Tuesday, December 03, 2013

On Nigella Lawson: In Kindle magazine's year end special this month

Dear old Su gave me the idea for this story. Thank you, Su, for this and for being that nagging voice of reason in my head!

Kindle magazine seems to get better and better with every passing issue. I love the freedom of style and form and thoughts and dialectics that they allow themselves. December's is a year end special highlighting twenty images from India and the world that made big headlines for various reasons. I wrote on celebrity TV chef Nigella Lawson being publicly abused by her then husband, art collector and ad mogul Charles Saatchi. This piece on domestic violence was a difficult one to write, for personal reasons. But well, time does merge the sharp outlines of old ghosts into the grey background. 

Read the piece here on the Kindle website or see the unedited version below.

The Fall of the Domestic Goddess


“…should have the quiver of a 17th century courtesan’s inner thigh.”
It takes a woman of a certain kind of imagination and an image to nurture to come up with a line like that. It is small detail that this manner of quiver was what the domestic goddess pronounced a humble Italian dessert like panna cotta ought to have.

Nigella Lawson.

A voluptuous paragon of sensuality, a picture of domesticity, even the ideal to aspire for. That’s the picture, somewhere along the way to her meteoric rise to worldwide fame, that she must have decided to draw around herself. It sure helped her build a formidable empire that includes bestseller books, popular long-running television shows and ensuing celebrityhood. The women want to be like her because the men love her.

And then, that photograph. It was an ‘Et tu, Brute?’ moment. For the first few minutes at least. Not her, not her! Outrage. Not because it happened, but that it happened to her. Her of the rich marriage, successful life, gorgeous kitchen and wholesomeness, it couldn’t happen to her too, when it was supposed to be restricted to us lesser females.
The story that the tabloid photographs narrated was that her then husband, Charles Saatchi, grabbed her throat, caused her distress and made her cry. A ‘confidante’, albeit a dubious source, told a journalist that Lawson never cries, it goes back to certain incidents from childhood. Then for her to shed tears, that too in public, and be photographed doing so, was like some last shred of hope shivering and dropping upon the ground to be cruelly trampled under hurried feet.

Let’s make her a hero then, a different icon now. Let’s make her the poster woman, the go-to girl for the cause of marital/domestic abuse. Let her be the misunderstood definition of a feminist, that of a man-hater, the victim, the oppressed.

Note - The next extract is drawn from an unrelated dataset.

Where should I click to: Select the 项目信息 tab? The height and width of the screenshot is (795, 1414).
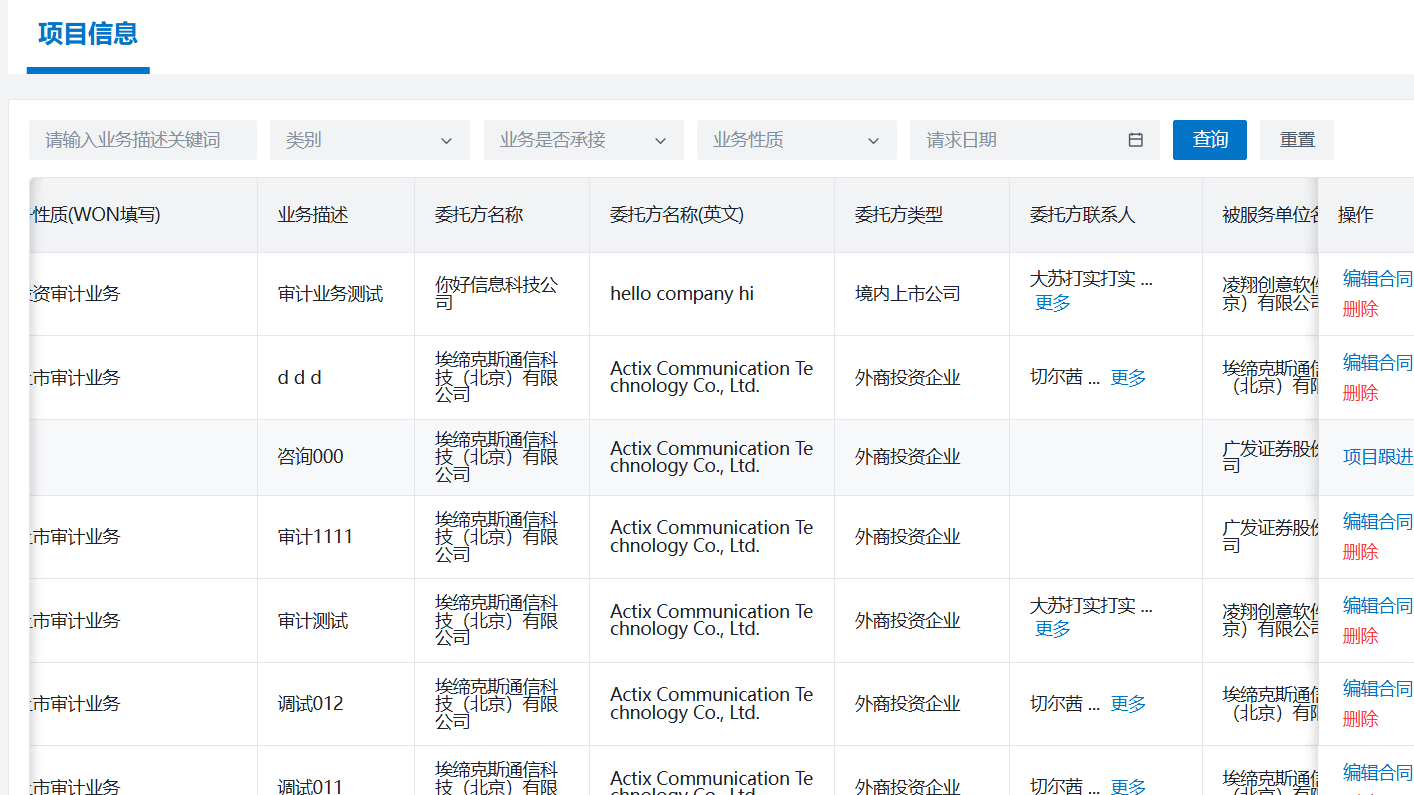coord(88,34)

Lawson’s reluctance for being typecast into an icon of this kind and for that cause perhaps has led to as much disgust as for the photographs themselves. She has not yet spoken about the incident where in an instant, her carefully constructed image of a queen of the kitchen was shattered. Perhaps, in her years of being married to the former advertising mogul and art collector Saatchi, she passed through many instances of domestic abuse. Perhaps this was really a one-off incident; photographs can lie too. Perhaps her silence is a hint loud enough that she doesn’t want to be tagged a victim for the rest of her days. She has a public image to protect and life to move on with.
In her silences perhaps Lawson has attempted to reclaim the dignity she so publically lost that day of the photographs. It is a tall order to expect her to click her heels and fall in line to speak now for the domestic abuse victims of the world. Yes, it happened. Yes, it was shocking. Yes, it was high profile. But there are also hundreds of thousands of silent women around the world for whom Lawson would a compatriot. In India alone, between eight and 31 per cent of married women are estimated to have been victims of varying degrees of domestic violence. Each of us have stories to tell, either our own or those of maids or mothers or sisters who live each day in fear of the raised hands, raised voices of their menfolk.

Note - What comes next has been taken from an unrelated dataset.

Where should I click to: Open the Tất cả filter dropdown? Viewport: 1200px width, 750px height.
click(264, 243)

The recent abused Goddesses of India campaign was meant to create awareness about domestic violence. The campaign claimed that 68 per cent of women in India have been abused in some manner of the other. What the carefully reconstructed photos of models dressed as Goddesses from the Hindu pantheon, with black eyes and deep bruises, did was to feed into the fantasy of the damsel in distress who needed to be ‘saved’. By glamourizing the idea of violence, it pushed the issue itself aside. It is tempting to add a little sheen of glamour to ideas and contexts; those get much attention. You could counter argue that it gets much attention too. But there is only so far you can go with glamour and clever make up.

The reality is that domestic violence is far too common. There isn’t anything sexy about any part of it. While there are a dozen changes that the world ought to see yet, grant the reluctant victim her dignity. She has the right to remain silent. She has the right to refuse to be a hero, an ambassador. Nigella deserves to carry on publically as if this was just an inconvenient blimp. That doesn’t mean she, or the rest of us in our own pasts, haven’t weep privately.


This piece was inspired by a conversation with an ardent Nigella Lawson fan and a pretty good cook herself.